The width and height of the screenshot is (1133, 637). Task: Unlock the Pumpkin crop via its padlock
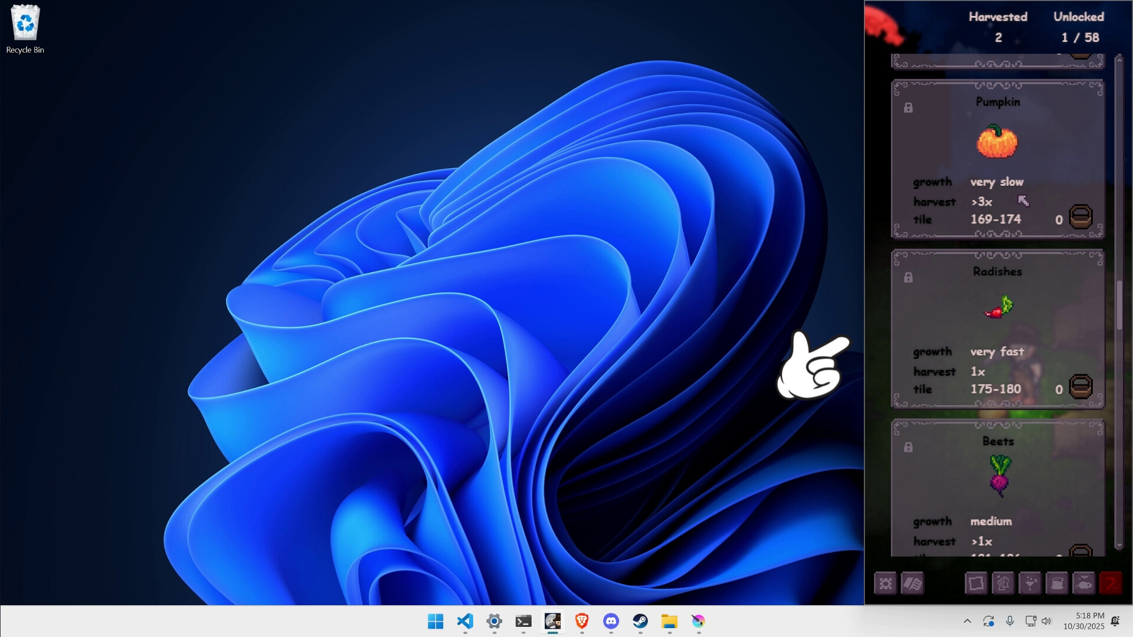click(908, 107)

········

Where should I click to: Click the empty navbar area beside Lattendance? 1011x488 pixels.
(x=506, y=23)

········

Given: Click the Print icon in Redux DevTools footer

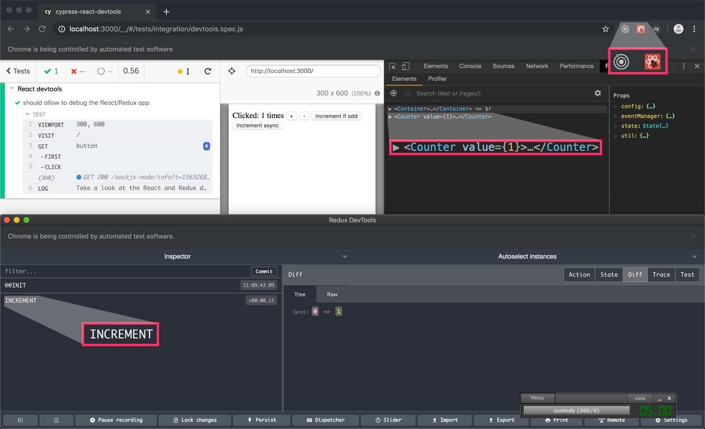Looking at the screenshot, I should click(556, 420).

········

## Your instructions
Copy out word for word the stretch of the records from the line containing "Where should I" through the line containing "(x=506, y=23)", keeping both of those lines.

## Answer to the problem
Where should I click to: Click the empty navbar area beside Lattendance? 1011x488 pixels.
(x=506, y=23)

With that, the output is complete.